De los nervios

Un momento de calma, obra de Max Ernst, propiedad de la National Gallery de Washington./
Un momento de calma, obra de Max Ernst, propiedad de la National Gallery de Washington.

«No hay más calma que la engendrada por la razón»

SÉNECAJORGE ALACID

Puesto que la vida política se encamina hacia el horizonte electoral y puesto que los tiempos actuales se mueven a una velocidad vertiginosa, propia del ritmo digital y alejados en consecuencia del mar de la tranquilidad analógica, tiene sentido que la semana recién difunta haya sorprendido a sus protagonistas en pleno ataque de nervios. Resumido en cuatro fogonazos.

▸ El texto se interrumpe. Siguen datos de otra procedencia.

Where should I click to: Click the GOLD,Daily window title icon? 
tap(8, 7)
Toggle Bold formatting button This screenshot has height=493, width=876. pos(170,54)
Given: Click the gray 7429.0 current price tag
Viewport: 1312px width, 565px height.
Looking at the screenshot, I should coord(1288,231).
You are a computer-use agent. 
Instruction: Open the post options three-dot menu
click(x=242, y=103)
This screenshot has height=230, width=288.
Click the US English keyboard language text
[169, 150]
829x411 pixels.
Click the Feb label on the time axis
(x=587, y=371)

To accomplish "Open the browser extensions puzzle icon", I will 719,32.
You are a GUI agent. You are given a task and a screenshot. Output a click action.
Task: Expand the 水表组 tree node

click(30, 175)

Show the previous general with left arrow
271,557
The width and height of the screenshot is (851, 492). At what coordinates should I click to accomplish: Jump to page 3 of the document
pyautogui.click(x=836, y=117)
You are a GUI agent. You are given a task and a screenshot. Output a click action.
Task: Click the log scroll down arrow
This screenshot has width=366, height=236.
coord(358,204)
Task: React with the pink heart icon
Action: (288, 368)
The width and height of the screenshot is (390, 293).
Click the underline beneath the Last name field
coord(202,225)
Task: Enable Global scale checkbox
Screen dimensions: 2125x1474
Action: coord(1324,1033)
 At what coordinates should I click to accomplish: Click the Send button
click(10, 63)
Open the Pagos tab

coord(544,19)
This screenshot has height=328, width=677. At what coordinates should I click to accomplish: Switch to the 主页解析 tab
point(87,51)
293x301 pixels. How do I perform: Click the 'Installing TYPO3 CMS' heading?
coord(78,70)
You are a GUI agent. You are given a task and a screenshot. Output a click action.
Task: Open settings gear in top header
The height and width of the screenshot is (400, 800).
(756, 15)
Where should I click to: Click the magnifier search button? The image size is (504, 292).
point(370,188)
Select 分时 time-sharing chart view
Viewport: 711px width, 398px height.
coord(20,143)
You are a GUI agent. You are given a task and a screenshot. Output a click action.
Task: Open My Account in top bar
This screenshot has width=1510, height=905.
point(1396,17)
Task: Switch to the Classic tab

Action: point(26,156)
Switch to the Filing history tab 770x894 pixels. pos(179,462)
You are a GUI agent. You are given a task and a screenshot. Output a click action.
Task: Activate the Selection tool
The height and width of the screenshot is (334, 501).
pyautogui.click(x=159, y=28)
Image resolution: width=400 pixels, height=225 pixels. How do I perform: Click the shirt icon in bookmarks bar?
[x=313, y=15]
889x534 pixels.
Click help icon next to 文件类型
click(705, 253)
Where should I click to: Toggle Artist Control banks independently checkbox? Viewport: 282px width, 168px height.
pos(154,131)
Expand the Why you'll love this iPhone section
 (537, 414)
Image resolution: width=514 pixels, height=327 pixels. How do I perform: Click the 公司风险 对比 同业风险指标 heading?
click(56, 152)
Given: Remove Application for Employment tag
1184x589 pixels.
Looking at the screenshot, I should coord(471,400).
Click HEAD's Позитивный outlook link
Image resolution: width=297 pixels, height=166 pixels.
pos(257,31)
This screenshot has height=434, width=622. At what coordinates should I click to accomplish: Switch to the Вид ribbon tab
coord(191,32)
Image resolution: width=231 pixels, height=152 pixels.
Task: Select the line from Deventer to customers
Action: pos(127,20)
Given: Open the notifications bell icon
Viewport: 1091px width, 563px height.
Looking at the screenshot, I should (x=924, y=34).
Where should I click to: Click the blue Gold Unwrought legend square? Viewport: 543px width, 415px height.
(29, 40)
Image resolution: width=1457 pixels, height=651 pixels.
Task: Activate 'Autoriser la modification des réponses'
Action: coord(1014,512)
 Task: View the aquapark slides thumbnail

Nervios en la UR. La inauguración del curso universitario asombra tanto a los neófitos en estos trances como a los veteranos en actos semejantes por la alta electricidad ambiente. Hay entre los asistentes quien asegura haber escuchado el sonido de la balas sobrevolando el Quintiliano. Balas metafóricas. Dispara una primera andanada el secretario del campus público, Javier García Turza, en un discurso que no tiene nada de protocolario y salvo el homenajeado exrector José Arnáez y el protagonista de la lección inaugural, quienes le siguen luego en el uso de la palabra descargan sus respectivas cargas de artillería. Con mención especial para el rector, quien tampoco ha parecido nunca amigo de formalismos. Ni de perder el tiempo. Su amarga queja dirigida a las instituciones ensombrece el semblante del presidente, quien hace acuse de recibo pero ante todo pide calma. Mucha calma. Sus palabras no sirven para aplacar los ánimos. La fría temperatura reinante ni siquiera se anima cuando suenan los acordes del 'Gaudeamus Igitur', sus estrofas tan políticamente incorrectas. Y tan pertinentes para clausurar el acto: «Nuestra vida es corta,/en breve se acaba». Sobre todo, la vida en los cargos: el de rector y el de presidente del Gobierno. De ahí los nervios.

Nervios en Salud. El nerviosismo cunde también allá donde en teoría se deberían curar los males de los riojanos, incluidos los derivados de la tensión arterial: en la Consejería de Salud. Cuya titular recibe esa mañana su particular ración de dardos, fruto de una peculiar carta dirigida a 174 alcaldes cuyo contenido se supone que debería saber que se iba a filtrar. Una misiva donde se confunden sus roles (secretaria general del PP, consejera del Gobierno riojano) según el estilo de quienes le precedieron en tal responsabilidad. De paso, convierte a un mimoso gatito en un felino agresivo: las plataformas y mareas ya tienen gracias a María Martín la dimensión pública que ansiaban. Son el enemigo, nada menos. Al que debe derrotarse según las consignas electorales... aunque ninguno de sus miembros se presente a las elecciones. Un error político propio de cuando reina el nerviosismo y se dispara contra todo. Cuando hasta los blancos fijos parecen móviles.

Nervios en el Parlamento. A la misma hora en que Pedro Sanz empezaba a dar explicaciones en la comisión parlamentaria que indaga sobre su controvertido chalé, su sucesor, José Ignacio Ceniceros, inaugura un congreso sobre estadística en Riojafórum. Razón por la cual tal vez declinó acompañarle en su comparecencia, a la que tampoco acudió ningún miembro de la cúpula de su partido. A quienes la citación, comprensiblemente, no les gustaba nada. Les sigue poniendo de los nervios las alusiones al pasado reciente, los veinte años de omnipotente mayoría absoluta del PP. Cuya decadencia empezó a construirse en torno a ese polémico caso, que no termina de enterrarse y sigue condicionando el presente de un partido e incluso su futuro, porque se dispone a pasar su propia cuota de nerviosismo elevada al cubo: se acerca la hora de elaborar las listas electorales. Que exigirá reforzar las provisiones de tila en la sede.

Nervios en el PSOE. Históricos de Martínez Zaporta contienen la respiración mientras muere la semana, coincidiendo con el anuncio de que este lunes se abre el plazo de presentación de candidaturas a las primarias de Logroño, fuente de tantas jaquecas. Puesto que observan en la división reinante en el PP su ocasión para derrotarle en las locales del 2019 (o al menos, para gobernar), temen replicar a Cuca Gamarra con una dosis análoga de lío interno si a Beatriz Arraiz, portavoz municipal y cantada aspirante a liderar la lista, le sale algún rival que menoscabe su autoridad. Valga el ejemplo de hace tres años, cuando Arraiz tuvo que superar en unas primarias a la abogada Eva Loza. La incógnita de si volverá a haber dos candidatas se desvela el jueves; hasta entonces, marchando otra de tila.